- The problem: Since only part of the material below is wanted, output exactly the lines from the one with "Task: Click Advertisement" up to and including the one with "Task: Click the bullet".
= = = = =
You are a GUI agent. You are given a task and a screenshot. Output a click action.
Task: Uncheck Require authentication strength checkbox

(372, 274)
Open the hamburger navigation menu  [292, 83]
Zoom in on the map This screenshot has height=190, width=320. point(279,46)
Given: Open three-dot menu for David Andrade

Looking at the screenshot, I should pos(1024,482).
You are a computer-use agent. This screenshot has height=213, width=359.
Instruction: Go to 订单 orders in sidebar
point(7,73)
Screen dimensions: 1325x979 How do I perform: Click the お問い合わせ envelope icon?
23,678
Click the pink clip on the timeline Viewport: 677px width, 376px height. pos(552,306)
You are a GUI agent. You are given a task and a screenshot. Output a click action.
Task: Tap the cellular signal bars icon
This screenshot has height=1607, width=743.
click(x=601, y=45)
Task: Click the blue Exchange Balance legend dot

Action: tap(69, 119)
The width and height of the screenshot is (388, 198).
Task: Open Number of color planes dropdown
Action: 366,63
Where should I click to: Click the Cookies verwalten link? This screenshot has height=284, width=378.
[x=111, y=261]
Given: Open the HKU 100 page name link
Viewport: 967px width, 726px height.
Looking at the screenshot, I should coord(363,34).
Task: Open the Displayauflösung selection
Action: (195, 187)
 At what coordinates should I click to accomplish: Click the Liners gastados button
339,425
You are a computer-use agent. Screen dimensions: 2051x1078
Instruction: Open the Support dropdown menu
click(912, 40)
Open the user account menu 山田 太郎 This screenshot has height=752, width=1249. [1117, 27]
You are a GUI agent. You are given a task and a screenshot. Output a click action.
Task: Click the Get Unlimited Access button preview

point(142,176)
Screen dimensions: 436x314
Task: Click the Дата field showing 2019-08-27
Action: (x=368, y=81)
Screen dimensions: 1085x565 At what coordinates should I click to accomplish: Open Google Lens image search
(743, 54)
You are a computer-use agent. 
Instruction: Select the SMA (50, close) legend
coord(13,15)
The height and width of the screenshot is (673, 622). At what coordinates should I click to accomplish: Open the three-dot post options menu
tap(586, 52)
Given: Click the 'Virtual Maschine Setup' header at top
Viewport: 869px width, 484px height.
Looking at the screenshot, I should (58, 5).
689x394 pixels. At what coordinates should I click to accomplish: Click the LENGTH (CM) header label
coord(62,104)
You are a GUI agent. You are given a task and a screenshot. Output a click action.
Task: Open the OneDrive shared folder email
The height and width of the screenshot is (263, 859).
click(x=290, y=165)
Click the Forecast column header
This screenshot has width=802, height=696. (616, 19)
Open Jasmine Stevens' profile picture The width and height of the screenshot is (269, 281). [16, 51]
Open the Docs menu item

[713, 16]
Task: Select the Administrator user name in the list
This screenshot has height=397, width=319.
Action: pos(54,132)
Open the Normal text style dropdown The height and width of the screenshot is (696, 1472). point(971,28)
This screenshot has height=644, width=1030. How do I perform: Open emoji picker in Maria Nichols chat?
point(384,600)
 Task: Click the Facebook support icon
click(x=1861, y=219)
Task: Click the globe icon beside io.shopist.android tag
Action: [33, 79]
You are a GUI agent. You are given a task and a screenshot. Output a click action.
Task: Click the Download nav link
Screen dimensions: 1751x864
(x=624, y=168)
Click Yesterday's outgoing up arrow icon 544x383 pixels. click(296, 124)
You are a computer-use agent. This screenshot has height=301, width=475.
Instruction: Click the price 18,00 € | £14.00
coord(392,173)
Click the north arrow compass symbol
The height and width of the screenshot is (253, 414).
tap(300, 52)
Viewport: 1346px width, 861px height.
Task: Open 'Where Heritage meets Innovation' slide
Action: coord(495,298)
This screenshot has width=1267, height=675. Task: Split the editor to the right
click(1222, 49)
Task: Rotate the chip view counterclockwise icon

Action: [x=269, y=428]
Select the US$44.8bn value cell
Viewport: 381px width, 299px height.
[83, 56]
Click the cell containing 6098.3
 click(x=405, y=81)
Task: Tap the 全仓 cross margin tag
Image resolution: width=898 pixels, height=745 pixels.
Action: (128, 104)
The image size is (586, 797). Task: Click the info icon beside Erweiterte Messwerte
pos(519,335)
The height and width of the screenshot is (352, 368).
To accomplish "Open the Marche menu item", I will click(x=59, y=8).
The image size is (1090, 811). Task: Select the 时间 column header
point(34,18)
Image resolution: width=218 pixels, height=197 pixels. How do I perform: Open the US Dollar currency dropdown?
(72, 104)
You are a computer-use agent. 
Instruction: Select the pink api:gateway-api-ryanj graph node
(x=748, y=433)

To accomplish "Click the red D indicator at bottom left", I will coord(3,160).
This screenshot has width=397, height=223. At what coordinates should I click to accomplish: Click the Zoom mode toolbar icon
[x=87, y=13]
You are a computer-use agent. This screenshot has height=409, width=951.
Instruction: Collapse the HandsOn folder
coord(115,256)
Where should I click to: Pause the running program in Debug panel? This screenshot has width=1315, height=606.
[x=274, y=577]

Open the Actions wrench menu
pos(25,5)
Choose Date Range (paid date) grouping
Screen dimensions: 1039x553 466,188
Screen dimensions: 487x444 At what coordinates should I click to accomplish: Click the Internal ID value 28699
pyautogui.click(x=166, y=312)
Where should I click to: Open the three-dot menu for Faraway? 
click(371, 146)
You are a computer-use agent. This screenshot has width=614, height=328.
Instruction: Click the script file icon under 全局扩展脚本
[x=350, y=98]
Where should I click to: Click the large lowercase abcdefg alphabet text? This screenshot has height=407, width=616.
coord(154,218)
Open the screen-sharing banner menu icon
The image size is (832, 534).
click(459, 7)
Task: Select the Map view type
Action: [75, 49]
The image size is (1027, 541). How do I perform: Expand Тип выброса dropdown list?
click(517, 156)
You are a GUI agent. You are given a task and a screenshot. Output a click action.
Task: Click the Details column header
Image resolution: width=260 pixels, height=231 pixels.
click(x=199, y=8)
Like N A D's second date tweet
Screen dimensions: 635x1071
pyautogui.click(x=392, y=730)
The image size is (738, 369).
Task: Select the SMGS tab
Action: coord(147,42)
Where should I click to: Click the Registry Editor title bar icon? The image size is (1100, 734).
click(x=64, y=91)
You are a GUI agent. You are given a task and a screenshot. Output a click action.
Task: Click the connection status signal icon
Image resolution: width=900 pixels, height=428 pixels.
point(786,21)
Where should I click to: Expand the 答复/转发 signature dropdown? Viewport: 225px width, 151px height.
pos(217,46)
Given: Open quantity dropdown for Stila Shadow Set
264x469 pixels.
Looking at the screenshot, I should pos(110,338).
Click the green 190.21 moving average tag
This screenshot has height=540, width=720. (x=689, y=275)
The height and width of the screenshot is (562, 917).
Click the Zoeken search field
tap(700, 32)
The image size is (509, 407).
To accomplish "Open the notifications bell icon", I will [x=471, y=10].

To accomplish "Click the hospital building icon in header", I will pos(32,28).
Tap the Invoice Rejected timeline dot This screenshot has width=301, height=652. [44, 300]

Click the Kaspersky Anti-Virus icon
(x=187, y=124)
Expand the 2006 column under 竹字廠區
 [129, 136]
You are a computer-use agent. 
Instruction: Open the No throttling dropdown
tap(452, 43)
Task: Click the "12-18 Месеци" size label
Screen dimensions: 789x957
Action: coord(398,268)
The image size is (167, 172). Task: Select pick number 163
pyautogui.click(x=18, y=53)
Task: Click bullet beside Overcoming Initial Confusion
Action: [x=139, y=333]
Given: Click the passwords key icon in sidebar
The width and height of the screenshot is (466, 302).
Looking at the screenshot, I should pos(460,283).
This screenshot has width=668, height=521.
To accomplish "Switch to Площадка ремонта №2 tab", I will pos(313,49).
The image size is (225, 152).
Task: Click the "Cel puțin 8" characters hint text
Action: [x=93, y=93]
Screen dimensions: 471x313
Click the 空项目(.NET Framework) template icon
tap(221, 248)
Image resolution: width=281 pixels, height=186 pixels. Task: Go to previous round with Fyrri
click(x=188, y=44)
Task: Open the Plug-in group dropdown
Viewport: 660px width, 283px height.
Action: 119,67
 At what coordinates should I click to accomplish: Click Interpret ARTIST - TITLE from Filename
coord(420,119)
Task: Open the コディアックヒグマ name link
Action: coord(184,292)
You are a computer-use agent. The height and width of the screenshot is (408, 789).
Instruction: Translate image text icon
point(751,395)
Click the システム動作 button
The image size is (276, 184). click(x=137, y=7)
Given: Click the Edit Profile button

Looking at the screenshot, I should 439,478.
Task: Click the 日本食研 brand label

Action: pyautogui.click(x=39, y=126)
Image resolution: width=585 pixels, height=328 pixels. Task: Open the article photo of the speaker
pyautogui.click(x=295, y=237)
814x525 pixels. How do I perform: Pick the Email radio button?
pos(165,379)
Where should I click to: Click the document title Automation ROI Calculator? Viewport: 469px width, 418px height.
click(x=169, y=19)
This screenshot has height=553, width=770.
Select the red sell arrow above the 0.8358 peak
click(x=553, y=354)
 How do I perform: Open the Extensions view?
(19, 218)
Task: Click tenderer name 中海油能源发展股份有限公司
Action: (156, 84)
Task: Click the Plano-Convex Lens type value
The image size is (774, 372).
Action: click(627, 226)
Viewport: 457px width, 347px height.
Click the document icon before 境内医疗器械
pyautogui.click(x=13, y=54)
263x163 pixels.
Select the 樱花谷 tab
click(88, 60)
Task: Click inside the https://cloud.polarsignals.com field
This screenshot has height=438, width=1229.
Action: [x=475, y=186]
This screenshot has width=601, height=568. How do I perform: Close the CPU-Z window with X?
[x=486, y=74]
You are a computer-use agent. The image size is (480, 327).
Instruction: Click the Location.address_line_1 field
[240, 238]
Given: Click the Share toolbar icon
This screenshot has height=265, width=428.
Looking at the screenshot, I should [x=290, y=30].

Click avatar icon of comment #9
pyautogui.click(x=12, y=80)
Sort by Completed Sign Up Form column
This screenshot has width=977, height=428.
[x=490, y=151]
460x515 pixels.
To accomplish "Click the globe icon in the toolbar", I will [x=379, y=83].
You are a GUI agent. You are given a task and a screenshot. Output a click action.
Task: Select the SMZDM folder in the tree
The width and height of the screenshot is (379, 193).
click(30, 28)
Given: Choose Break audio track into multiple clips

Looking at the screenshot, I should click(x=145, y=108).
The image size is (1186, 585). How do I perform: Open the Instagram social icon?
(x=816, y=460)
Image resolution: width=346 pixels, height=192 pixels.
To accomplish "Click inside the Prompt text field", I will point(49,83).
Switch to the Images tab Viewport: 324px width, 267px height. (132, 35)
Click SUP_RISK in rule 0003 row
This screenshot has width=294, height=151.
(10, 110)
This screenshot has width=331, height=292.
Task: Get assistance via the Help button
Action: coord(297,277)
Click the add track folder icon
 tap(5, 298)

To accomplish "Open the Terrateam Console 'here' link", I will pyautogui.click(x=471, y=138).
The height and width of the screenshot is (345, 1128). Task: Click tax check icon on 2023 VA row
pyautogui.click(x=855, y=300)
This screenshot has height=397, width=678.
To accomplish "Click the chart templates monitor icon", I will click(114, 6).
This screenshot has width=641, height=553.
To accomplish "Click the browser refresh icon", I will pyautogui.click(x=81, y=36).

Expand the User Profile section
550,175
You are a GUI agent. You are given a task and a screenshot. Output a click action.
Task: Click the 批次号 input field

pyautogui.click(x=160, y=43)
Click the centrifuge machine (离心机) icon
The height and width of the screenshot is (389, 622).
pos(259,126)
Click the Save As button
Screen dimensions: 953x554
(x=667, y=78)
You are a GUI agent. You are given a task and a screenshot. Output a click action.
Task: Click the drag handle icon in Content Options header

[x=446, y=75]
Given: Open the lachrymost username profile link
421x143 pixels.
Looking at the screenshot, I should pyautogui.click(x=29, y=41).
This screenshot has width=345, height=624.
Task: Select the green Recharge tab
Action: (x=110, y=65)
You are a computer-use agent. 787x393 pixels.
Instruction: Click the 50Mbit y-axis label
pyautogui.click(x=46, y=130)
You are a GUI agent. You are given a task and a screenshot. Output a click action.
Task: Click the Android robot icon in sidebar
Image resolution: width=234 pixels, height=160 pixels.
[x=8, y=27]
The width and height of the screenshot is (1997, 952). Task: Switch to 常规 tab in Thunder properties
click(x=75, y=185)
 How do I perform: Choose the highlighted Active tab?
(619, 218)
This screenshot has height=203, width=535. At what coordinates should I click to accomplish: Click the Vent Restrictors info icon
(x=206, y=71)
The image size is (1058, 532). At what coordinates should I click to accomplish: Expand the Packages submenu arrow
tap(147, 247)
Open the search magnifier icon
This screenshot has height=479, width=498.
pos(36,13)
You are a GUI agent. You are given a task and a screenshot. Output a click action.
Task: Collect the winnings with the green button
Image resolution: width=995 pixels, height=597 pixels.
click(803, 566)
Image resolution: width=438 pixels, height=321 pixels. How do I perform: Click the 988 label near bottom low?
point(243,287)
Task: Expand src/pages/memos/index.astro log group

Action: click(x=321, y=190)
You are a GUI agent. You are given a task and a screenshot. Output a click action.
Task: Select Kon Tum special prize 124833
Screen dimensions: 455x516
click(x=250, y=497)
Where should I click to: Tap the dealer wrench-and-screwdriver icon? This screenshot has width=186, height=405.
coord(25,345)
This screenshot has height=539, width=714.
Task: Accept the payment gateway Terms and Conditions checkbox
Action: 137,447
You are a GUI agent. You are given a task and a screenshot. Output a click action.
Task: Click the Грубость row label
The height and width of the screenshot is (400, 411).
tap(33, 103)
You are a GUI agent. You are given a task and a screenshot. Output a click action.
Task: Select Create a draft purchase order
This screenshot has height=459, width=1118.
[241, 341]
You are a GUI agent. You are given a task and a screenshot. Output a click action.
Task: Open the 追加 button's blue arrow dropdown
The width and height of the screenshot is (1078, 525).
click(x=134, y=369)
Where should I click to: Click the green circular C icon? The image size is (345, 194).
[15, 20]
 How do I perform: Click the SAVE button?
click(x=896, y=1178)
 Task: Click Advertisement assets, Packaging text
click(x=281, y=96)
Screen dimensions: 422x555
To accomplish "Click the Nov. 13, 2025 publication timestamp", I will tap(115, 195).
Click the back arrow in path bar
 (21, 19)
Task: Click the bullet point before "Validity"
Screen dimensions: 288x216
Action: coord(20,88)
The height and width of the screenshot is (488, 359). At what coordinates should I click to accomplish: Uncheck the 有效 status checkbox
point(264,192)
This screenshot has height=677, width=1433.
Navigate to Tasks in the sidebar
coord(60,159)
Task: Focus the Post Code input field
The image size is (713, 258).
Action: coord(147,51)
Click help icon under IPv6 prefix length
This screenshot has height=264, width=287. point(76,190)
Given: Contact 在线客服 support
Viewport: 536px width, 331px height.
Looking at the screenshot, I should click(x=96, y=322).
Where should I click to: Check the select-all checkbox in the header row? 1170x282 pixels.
= = = = =
- Answer section:
 Task: Click Advertisement assets, Packaging text
click(x=281, y=96)
Screen dimensions: 422x555
To accomplish "Click the Nov. 13, 2025 publication timestamp", I will tap(115, 195).
Click the back arrow in path bar
 (21, 19)
Task: Click the bullet point before "Validity"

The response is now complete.